Ora, come allora, non ho alcun dubbio su quale sia quella parte; anzi, più passa il tempo, più si rafforza la mia convinzione che l’aggressore non deve assolutamente vincere la guerra che ha scatenato, nonostante il diffuso sentimento di stanchezza apatica che in misura sempre crescente pervade fette non marginali della pubblica opinione occidentale.
Queste mie riflessioni scaturiscono e si alimentano dalle notizie quotidiane sulle efferatezze compiute dai missili e droni lanciati sulle città ucraine, che in buona parte dei casi colpiscono sistematicamente abitazioni e strutture civili al solo scopo di seminare morte e terrore fra i cittadini. Ma trovano un ulteriore rafforzamento dopo la notizia della scomparsa vicino a Sumy di Thomas D’Alba, un insegnante di musica di Legnano, che un anno fa aveva deciso di combattere per Kiev da foreign fighter.
Agli amici aveva chiesto il massimo riserbo anche se gli fosse successo qualcosa, accompagnando questo suo desiderio con un lascito morale a imperitura memoria “Sono stato in molte missioni all’estero e a volte mi chiedevo se fossi dalla parte giusta. In Ucraina non ho mai avuto questo dubbio, non potevo starmene a guardare quello che succedeva”.

Consegna
Elenchi, nell'ordine in cui compaiono, tutti i nomi propri di luogo presenti nel brano riportato sopra.

Dati forniti
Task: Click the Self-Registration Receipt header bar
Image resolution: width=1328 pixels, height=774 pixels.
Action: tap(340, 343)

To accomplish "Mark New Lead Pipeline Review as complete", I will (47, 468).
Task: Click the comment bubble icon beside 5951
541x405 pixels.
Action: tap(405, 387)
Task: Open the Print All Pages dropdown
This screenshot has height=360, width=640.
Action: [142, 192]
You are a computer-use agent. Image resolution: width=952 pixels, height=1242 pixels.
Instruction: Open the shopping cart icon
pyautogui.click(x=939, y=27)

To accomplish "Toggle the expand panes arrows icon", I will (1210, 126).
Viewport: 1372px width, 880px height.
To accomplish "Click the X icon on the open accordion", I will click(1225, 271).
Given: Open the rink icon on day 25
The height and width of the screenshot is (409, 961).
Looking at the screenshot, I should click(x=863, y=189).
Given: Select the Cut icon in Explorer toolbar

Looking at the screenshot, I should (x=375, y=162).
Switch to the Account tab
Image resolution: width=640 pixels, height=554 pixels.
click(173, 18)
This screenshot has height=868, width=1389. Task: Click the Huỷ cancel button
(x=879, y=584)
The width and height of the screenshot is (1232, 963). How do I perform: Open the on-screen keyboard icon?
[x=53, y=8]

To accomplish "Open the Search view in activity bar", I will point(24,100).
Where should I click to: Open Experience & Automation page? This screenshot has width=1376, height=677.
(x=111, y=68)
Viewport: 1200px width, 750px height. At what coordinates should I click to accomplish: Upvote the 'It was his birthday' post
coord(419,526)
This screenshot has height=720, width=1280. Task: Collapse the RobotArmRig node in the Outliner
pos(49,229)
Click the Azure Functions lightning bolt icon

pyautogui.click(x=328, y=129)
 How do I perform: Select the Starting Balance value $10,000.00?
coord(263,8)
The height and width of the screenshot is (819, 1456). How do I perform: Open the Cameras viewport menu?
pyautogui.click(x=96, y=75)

Soluzione
Sumy, Legnano, Kiev, Ucraina.